Bhargava has done his graduation from Harvard University and has completed his PhD from Princeton under the guidance of the famous Sir Andrew Wiles. I have seen Manjul’s Princeton generals umpteen times on its site here. He was the youngest full-time professor at Princeton. Mathematicians say, he is a possible candidate for the next Fields medal.

(Edit, 12 Aug 2014: He got the Fields Medal!!)

Yesterday, I met him personally, the honour was mine! I had attended his seminar at IITB on quadratic forms (he is a distinguished guest professor at IITB!). At TIFR also, we (VSRP students) approached him to conduct a seminar for us and he obliged. Though quadratic forms was his PhD thesis and a great advance in number theory, we could quite follow his talk. My VSRP guide says that he makes Mathematics seem easy. True.

When I went to meet him, he was absolutely polite and soft spoken. He talked not only mathematics, but also in general, about many other things.
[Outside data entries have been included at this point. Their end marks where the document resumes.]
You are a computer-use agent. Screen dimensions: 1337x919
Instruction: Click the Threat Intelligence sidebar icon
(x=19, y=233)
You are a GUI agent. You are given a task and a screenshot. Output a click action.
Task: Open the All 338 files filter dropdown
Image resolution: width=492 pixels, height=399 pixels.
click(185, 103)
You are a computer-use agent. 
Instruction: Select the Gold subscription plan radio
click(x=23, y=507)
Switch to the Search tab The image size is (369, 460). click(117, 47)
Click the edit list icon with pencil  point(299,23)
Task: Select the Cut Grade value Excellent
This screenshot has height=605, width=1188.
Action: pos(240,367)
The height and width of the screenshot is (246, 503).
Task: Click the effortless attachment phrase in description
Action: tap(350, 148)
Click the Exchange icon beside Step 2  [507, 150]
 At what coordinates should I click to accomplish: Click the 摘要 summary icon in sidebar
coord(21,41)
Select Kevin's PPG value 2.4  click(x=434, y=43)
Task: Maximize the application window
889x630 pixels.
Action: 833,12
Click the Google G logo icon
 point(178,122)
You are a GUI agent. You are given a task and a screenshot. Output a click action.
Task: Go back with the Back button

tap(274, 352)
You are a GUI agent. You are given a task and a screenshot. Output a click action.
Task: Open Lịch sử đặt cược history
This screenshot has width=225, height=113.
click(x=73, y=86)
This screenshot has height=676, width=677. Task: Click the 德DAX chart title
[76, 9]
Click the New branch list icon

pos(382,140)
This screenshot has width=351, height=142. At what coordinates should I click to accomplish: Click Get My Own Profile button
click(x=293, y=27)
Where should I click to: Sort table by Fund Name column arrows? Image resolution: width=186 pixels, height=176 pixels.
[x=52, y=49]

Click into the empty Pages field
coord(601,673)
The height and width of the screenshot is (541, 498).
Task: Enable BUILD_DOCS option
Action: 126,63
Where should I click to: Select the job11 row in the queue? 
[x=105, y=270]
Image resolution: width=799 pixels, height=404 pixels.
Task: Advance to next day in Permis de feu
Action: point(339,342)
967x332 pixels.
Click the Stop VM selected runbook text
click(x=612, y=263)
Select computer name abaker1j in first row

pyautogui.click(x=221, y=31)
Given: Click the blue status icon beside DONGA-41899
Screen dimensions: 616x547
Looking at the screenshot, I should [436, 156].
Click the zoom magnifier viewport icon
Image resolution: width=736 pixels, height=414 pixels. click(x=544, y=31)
He told, he was born in Canada (he had quite an English accent) but was proud of Indian culture. He felt bad that people at TIFR are embarrassed to talk to each other in Hindi. He himself was talking in Hindi to me all the time! He gave me some invaluable tips about my Phd.

Apart from Mathematics, Manjul is a tabla player and has learnt from the maestro Zakir Husain himself. He is also a master of Sanskrit language. (wikipedia)

It was an unforgettable experience for me!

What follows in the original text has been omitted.